* [DO THIS] Count the lines in the records below that contain the string "More", with case counting. Reply with the number only.

* [Records for pointing at text and elements]
— Start —
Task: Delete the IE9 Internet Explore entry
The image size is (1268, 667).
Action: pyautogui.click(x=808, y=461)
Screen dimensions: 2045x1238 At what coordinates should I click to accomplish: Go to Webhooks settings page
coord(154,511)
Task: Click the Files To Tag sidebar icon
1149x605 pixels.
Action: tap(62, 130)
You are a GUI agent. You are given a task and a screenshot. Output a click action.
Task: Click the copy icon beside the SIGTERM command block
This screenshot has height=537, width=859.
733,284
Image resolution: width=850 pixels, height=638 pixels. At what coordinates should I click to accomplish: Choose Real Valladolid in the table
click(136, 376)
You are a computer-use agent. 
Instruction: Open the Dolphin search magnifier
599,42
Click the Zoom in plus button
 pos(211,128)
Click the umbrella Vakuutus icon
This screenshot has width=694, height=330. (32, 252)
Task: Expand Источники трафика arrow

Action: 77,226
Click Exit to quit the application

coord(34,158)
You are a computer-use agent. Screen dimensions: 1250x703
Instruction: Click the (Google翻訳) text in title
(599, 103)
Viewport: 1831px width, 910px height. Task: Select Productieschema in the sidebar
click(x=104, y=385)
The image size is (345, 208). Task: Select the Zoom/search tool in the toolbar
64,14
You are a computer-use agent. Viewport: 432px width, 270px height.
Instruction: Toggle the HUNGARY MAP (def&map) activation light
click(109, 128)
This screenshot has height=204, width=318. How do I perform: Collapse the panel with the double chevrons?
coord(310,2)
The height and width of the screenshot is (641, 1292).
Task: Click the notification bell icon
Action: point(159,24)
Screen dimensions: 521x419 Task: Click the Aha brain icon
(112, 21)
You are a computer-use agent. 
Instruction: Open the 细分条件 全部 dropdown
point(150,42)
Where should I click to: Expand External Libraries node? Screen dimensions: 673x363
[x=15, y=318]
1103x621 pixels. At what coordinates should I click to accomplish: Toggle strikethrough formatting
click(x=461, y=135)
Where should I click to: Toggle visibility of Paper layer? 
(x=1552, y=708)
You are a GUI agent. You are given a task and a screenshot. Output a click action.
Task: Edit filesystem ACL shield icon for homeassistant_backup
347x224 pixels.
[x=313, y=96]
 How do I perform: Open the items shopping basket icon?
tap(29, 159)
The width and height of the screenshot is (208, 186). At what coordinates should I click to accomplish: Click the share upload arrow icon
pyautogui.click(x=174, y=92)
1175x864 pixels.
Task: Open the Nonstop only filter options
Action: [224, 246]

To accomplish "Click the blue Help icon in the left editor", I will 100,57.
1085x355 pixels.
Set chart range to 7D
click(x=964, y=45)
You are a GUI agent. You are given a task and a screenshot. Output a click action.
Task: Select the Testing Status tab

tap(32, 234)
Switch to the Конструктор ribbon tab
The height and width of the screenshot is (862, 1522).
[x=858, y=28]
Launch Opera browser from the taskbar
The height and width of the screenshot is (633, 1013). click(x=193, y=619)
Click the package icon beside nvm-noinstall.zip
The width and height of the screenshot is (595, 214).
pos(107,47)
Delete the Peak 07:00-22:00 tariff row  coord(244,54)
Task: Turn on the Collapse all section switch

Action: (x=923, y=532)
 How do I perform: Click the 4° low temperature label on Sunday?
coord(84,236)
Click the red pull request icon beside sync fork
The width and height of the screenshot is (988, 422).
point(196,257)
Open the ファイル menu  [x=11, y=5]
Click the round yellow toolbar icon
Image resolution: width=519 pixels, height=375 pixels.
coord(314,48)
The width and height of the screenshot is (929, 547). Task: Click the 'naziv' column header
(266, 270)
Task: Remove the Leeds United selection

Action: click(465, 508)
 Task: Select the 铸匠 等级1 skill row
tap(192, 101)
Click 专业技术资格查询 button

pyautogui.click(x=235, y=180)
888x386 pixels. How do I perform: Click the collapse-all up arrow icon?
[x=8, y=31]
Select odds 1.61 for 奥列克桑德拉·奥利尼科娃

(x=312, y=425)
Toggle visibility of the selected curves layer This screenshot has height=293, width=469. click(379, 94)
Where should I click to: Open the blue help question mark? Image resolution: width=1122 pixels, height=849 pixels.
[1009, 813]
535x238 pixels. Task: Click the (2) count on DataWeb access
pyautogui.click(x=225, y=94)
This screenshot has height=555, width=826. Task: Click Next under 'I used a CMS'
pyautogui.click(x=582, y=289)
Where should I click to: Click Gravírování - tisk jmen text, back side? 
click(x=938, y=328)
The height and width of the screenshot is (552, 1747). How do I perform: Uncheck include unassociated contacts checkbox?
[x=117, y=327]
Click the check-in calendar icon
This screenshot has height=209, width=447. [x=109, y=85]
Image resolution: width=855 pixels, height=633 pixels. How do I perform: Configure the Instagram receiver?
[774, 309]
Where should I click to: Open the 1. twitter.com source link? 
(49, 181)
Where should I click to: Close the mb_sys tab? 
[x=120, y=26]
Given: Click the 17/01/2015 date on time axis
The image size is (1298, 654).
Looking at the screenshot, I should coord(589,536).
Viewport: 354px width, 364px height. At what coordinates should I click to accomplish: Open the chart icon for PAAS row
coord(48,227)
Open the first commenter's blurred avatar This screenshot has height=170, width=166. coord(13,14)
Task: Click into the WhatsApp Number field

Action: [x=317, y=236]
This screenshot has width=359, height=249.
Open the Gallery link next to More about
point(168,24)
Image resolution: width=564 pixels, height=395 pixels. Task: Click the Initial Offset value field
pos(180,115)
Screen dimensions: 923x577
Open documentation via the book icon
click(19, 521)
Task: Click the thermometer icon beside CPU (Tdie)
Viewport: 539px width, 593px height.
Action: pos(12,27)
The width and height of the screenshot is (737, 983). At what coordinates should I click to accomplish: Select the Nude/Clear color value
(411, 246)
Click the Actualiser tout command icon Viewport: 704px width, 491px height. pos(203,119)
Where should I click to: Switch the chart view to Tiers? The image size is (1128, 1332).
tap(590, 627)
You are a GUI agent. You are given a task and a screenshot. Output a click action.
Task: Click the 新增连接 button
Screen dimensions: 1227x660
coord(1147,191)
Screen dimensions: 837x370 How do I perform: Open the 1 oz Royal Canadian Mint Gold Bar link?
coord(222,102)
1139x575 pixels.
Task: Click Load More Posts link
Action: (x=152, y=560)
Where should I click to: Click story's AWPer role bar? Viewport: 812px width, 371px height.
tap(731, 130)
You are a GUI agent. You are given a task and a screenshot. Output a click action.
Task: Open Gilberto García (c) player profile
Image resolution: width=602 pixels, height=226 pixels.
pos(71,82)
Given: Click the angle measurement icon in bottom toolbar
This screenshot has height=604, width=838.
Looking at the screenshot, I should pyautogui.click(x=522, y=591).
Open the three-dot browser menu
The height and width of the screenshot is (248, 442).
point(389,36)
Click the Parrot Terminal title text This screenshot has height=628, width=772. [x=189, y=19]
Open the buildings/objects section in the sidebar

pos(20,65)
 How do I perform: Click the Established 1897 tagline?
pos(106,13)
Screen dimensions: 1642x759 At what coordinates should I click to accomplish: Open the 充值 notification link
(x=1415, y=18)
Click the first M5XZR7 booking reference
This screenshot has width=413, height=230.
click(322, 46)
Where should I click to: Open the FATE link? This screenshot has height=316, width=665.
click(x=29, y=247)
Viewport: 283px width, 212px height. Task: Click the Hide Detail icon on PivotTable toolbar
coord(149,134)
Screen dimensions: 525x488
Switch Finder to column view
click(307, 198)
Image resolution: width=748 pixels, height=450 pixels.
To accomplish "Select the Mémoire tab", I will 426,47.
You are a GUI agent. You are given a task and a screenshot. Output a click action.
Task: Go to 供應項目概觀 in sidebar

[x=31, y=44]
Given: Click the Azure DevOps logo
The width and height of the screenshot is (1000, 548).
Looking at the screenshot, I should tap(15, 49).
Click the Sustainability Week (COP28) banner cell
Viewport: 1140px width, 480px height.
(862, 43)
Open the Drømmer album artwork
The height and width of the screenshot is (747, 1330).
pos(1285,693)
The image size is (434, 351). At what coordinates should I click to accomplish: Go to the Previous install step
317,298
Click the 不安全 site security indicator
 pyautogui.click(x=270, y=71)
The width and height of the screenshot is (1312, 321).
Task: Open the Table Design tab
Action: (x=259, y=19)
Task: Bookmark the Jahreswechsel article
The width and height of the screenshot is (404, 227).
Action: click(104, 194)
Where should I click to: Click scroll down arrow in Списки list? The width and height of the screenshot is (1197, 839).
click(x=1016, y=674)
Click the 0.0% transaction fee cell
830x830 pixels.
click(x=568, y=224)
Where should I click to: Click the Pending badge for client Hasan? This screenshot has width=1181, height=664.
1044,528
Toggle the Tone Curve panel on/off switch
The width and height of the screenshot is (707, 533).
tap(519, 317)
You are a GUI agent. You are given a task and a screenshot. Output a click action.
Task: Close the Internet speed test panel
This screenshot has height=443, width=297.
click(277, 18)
— End —
* [WRITTEN RESPONSE] 2